Task description: Every line containing the string "computer" is to be copied from the records.

*** Given data ***

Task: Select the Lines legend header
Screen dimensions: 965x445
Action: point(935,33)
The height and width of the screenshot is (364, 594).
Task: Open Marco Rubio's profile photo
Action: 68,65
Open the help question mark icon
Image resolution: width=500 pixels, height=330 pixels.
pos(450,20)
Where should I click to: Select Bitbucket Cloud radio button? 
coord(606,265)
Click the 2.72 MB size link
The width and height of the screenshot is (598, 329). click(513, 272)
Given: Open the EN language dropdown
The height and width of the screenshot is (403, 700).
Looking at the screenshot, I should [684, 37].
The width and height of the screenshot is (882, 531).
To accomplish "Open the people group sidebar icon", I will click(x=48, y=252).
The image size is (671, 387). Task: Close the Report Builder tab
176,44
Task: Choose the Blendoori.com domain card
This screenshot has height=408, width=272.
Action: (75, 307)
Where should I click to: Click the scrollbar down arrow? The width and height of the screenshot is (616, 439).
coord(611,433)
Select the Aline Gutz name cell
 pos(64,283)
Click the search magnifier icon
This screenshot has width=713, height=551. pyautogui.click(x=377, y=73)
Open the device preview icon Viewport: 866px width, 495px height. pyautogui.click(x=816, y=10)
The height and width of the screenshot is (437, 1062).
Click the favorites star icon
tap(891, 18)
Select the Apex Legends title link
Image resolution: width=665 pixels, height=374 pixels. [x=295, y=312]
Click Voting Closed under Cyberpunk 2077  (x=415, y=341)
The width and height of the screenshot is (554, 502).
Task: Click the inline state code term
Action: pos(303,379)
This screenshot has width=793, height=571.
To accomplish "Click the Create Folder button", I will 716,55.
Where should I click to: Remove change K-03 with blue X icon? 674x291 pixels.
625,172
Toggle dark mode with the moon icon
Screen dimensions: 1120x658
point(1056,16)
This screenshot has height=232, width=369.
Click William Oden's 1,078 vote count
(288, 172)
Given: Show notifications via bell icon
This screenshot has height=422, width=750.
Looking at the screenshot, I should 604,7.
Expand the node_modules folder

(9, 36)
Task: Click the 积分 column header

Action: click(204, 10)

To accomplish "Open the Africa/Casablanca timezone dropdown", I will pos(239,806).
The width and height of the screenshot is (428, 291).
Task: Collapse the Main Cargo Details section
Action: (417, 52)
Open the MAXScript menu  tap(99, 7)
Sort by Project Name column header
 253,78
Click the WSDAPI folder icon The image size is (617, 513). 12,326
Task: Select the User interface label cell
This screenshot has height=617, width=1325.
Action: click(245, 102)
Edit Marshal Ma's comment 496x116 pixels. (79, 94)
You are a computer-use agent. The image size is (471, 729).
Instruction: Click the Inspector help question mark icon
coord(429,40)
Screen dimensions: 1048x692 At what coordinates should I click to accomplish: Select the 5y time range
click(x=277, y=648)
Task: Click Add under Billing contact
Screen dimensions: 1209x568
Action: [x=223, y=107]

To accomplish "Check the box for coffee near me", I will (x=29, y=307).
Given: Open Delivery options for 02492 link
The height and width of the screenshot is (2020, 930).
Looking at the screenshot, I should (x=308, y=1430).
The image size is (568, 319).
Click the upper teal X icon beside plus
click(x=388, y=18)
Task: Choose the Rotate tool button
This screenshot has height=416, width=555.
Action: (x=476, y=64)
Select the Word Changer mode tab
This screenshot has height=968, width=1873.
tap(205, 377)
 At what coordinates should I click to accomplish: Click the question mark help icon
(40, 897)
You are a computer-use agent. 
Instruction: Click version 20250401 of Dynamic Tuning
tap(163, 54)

*** End of Given data ***

Exercise response:
You are a computer-use agent. The image size is (471, 729).
You are a computer-use agent. 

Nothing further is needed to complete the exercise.